TRIBUNNEWS.COM - Mantan Presiden Suriah Bashar al-Assad rupanya tidak menerima begitu saja terusir dari negaranya setelah pemerintahannya digulingkan oleh kelompok bersenjata.
Assad justru menggambarkan dirinya sebagai penjaga negara yang terus berjuang melawan pemberontak.
Mengutip Fox News, Assad merilis pernyataan pertamanya pada Senin (16/12/2024), setelah melarikan diri ke Rusia.
Ia menyiratkan untuk terus berdedikasi kepada Suriah dan berharap Suriah akan kembali bebas dan independen.
Setelah hampir 14 tahun perang saudara, pelanggaran hak asasi manusia, dan kondisi kehidupan yang keras bagi sebagian besar warga Suriah, Assad digulingkan pada 8 Desember 2024, menyusul serangan besar yang dipimpin oleh Hay'at Tahrir al-Sham (HTS).
HTS berhasil menyapu wilayah barat Suriah dari utara ke selatan, serta menguasai Damaskus dalam hitungan minggu.
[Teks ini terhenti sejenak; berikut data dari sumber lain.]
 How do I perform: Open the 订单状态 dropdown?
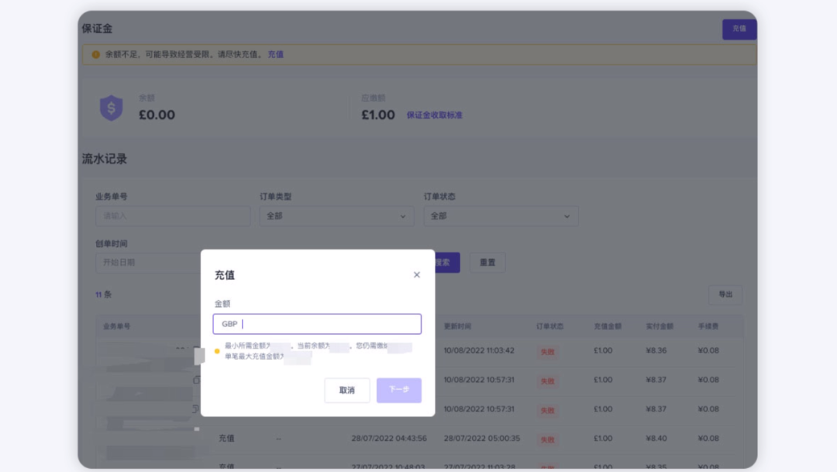point(501,216)
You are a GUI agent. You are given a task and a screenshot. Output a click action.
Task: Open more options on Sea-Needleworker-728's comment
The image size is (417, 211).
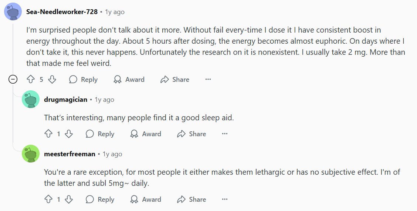tap(208, 79)

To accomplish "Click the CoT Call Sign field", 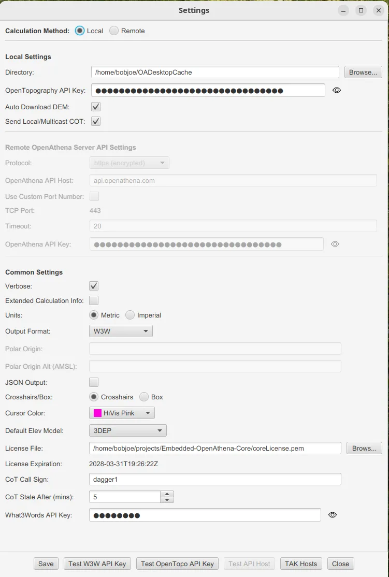I will [x=215, y=479].
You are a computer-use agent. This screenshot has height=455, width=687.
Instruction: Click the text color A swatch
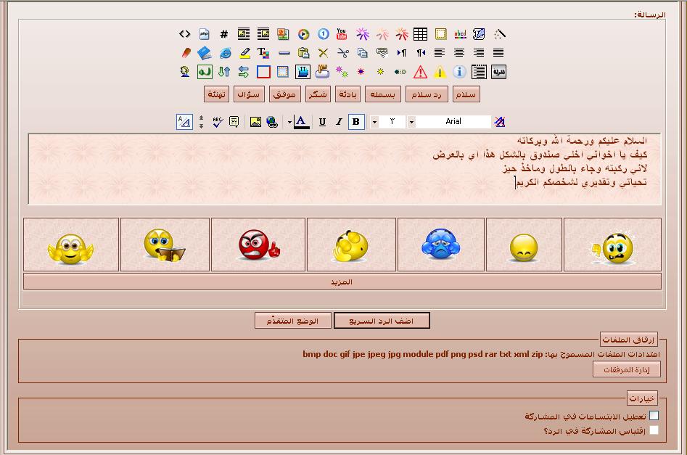301,122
Assad berupaya menangkal apa yang ia sebut sebagai "banjir misinformasi dan narasi yang jauh dari kebenaran, yang bertujuan untuk mengubah terorisme internasional menjadi revolusi pembebasan bagi Suriah."
Ia menyatakan bahwa dirinya tetap bertempur di Suriah selama yang ia bisa.
Meskipun sudah diketahui secara luas bahwa Assad melarikan diri ke Moskow setelah runtuhnya rezimnya, rincian kepergiannya masih belum jelas.
Melalui pernyataan tertulisnya itu, Assad mengatakan bahwa setelah serangan yang pertama kali melanda Aleppo, Hama, dan Homs sebelum menghantam ibu kota, ia masih bertahan di Damaskus hingga pagi hari tanggal 8 Desember.
"Ketika pasukan bersenjata menyusup ke Damaskus, saya pindah ke Lattakia berkoordinasi dengan sekutu Rusia untuk mengawasi operasi tempur," tulisnya.
Baca juga: Milisi HTS Dilarang Sentuh Pasukan Rusia, Nasib 2 Pangkalan Rusia di Suriah Masih Menggantung
Setibanya di Pangkalan Udara Hmeimim yang dioperasikan Rusia, ia sadar semua posisi tentara Suriah di daerah itu telah jatuh dan pasukan oposisi mulai menargetkan pangkalan itu dengan serangan pesawat tak berawak.
"Karena tidak ada cara yang layak untuk meninggalkan pangkalan, Moskow meminta komando pangkalan untuk mengatur evakuasi segera ke Rusia pada Minggu malam, 8 Desember."
Assad mengklaim bahwa ketika kelompok pemberontak menyapu bersih Suriah, ia berdiri di samping para perwira dan prajurit angkatan darat di garis depan, hanya beberapa meter dari pasukan oposisi.
Selain itu, ia membela tindakan rezimnya yang menuai kritik keras.
Meskipun kondisi di Suriah sangat buruk, dan bertahun-tahun diliputi pelanggaran hak asasi manusia, penyiksaan, penahanan sewenang-wenang dan eksekusi, Assad mengklaim tindakannya dilakukan demi rakyat Suriah.
"Saya tidak pernah mencari posisi untuk keuntungan pribadi, tetapi selalu menganggap diri saya sebagai penjaga proyek nasional, yang didukung oleh keyakinan rakyat Suriah, yang percaya pada visinya," katanya.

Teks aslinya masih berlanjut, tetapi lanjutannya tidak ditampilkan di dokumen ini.